The Lonely Life of Rollie Burris: The Cartoon.
Mel Gibson’s latest movie is going to be a spectacular mix of a biopic and more of his trademark redemptive violence.
Intriguing article about Newt Gingrich at New York Times Magazine reveals this tidbit from one of his disciples, minority whip Eric Cantor (R, Va.):
Well, generally, [Gingrich] is very quick to see the historic election of President Obama and the potential for his support to last, and what that means for Congress, and how we compare the success of Barack Obama to, frankly, the difficulties that Speaker Pelosi and Leader Reid are having with the American public right now. You know, Congressional Democrats are nowhere near where this president is right now in terms of public opinion.
(On a personal note, I think that’s an interesting wedge issue. I may not agree with Newt’s ideas, but I think that the Republican party needs to stand up and intelligently challenge the Democrats in power. Otherwise, you face the prospect of a one (weak-arse) party system, as if the Democrats weren’t inept enough as it were, they would become inept and fascist.)

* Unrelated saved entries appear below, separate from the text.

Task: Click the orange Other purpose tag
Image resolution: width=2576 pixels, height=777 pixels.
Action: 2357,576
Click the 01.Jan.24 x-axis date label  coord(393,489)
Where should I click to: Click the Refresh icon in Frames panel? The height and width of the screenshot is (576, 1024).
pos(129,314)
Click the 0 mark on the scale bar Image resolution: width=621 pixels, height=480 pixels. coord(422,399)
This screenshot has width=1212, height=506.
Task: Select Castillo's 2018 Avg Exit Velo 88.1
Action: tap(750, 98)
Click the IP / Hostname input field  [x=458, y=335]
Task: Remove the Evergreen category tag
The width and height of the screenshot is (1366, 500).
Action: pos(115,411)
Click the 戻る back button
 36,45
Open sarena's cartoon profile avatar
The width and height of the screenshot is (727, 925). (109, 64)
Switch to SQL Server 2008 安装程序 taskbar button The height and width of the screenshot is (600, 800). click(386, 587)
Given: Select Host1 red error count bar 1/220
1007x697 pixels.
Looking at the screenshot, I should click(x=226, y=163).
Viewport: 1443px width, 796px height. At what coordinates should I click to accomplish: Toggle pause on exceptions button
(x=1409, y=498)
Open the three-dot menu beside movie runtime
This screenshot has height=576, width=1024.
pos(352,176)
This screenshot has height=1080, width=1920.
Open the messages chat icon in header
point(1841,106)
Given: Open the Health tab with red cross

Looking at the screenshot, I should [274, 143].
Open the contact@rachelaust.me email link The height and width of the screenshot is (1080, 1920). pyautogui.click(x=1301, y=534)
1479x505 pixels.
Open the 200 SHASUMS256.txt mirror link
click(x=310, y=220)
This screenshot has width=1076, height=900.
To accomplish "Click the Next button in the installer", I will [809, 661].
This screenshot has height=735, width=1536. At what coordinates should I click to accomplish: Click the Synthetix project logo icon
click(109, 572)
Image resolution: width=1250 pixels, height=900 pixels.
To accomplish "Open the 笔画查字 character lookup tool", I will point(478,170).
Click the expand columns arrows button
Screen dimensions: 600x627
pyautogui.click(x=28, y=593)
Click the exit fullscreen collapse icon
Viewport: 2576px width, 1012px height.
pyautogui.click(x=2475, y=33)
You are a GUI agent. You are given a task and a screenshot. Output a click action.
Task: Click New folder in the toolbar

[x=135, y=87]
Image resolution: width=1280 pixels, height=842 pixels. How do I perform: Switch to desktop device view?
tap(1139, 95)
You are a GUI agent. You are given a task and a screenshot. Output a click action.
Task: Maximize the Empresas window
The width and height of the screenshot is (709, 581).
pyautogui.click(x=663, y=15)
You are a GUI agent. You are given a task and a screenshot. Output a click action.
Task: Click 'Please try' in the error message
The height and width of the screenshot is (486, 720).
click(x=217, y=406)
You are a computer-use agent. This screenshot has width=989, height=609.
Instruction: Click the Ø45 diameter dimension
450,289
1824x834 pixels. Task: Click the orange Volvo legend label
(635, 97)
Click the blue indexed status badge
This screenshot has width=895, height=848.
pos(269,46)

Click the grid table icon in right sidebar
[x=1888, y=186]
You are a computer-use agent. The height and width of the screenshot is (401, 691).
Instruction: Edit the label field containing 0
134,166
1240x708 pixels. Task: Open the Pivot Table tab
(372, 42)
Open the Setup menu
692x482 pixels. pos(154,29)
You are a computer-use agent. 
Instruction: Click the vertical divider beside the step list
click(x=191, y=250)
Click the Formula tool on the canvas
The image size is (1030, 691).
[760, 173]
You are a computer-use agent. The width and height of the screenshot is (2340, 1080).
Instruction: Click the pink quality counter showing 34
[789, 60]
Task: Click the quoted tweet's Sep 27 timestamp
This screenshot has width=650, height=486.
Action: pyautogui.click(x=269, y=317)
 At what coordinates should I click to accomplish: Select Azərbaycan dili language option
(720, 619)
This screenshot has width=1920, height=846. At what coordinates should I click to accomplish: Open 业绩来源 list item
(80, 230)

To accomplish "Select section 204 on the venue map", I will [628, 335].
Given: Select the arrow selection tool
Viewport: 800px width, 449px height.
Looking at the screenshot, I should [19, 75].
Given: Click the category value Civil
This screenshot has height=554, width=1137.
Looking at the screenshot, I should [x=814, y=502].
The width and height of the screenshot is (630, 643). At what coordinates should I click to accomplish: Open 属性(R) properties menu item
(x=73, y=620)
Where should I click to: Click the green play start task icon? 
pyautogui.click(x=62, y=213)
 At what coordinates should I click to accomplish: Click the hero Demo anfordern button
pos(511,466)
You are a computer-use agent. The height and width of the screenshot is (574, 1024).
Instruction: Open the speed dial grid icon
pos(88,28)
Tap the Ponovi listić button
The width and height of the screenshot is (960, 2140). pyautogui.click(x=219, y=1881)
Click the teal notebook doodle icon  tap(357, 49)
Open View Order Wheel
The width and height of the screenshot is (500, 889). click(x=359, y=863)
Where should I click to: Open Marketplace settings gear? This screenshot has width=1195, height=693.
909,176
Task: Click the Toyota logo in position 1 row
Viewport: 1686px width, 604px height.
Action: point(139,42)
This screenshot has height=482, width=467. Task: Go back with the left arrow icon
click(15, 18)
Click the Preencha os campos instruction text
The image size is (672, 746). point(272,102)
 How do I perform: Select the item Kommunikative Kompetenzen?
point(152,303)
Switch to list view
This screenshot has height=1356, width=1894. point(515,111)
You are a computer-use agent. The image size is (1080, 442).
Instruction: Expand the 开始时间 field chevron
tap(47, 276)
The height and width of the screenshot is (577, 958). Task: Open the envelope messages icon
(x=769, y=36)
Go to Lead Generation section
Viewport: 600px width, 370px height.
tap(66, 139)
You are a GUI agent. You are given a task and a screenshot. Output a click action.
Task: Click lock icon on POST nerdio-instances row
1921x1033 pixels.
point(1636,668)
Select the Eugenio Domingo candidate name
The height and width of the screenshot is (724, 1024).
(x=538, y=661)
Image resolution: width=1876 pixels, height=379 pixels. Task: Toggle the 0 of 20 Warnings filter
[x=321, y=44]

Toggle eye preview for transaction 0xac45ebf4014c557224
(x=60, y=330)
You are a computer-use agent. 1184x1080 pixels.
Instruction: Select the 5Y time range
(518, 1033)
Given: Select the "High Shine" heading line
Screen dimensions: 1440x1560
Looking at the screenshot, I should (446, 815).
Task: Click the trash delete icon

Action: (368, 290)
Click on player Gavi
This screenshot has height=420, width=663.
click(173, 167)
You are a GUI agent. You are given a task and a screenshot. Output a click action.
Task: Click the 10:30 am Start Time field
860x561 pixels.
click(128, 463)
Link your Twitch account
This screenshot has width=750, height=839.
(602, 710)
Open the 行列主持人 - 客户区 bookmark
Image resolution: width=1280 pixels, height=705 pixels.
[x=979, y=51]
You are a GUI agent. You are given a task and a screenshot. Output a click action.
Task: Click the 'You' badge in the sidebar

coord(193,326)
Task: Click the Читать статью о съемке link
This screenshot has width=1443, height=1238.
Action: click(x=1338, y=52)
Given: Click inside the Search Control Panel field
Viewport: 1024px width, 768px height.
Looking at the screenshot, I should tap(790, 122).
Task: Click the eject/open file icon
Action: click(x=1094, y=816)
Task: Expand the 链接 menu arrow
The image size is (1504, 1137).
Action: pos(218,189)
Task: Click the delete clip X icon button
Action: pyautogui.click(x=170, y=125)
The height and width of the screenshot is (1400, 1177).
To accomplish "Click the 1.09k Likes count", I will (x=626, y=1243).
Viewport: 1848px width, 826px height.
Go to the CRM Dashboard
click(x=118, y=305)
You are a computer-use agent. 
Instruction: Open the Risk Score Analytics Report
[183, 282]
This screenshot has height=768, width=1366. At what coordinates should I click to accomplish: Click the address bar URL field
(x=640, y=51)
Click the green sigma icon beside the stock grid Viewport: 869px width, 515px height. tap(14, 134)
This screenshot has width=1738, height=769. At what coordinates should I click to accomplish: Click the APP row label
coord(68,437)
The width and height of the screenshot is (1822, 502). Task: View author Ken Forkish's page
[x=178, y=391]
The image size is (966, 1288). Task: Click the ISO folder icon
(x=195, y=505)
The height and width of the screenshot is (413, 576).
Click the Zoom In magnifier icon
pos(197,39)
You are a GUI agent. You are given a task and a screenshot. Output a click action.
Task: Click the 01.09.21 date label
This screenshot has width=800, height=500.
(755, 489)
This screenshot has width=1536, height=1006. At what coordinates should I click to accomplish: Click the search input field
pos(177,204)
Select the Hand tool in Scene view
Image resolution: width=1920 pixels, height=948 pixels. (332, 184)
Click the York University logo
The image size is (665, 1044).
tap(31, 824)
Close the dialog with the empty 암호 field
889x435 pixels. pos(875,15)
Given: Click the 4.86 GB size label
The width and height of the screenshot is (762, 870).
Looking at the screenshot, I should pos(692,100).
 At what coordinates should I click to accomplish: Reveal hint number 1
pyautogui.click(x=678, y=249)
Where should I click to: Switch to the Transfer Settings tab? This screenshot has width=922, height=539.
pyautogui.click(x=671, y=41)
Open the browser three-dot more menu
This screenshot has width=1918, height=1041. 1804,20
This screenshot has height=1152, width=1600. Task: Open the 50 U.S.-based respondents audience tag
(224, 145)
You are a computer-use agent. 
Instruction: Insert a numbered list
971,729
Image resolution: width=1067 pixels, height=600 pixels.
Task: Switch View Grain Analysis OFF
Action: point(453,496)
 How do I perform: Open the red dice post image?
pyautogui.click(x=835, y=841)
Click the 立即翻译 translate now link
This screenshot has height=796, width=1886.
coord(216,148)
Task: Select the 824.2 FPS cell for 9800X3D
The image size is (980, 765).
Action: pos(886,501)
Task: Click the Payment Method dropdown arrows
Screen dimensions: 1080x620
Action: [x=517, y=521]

And, speaking of the Times and the Republican/Democrat divide, here’s an informative article about the sea-change represented in ideals that has come as a result of the new budget. The money passage:
Over the last three decades, the pretax incomes of the wealthiest households have risen far more than they have for other households, while the tax rates for top earners have fallen more than they have for others, according to the Congressional Budget Office.
As a result, the average post-tax income of the top 1 percent of households has jumped by roughly $1 million since 1979, adjusted for inflation, to $1.4 million. Pay for most families has risen only slightly faster than inflation.
Before becoming Mr. Obama’s top economic adviser, Lawrence H. Summers liked to tell a hypothetical story to distill the trend. The increase in inequality, Mr. Summers would say, meant that each family in the bottom 80 percent of the income distribution was effectively sending a $10,000 check, every year, to the top 1 percent of earners.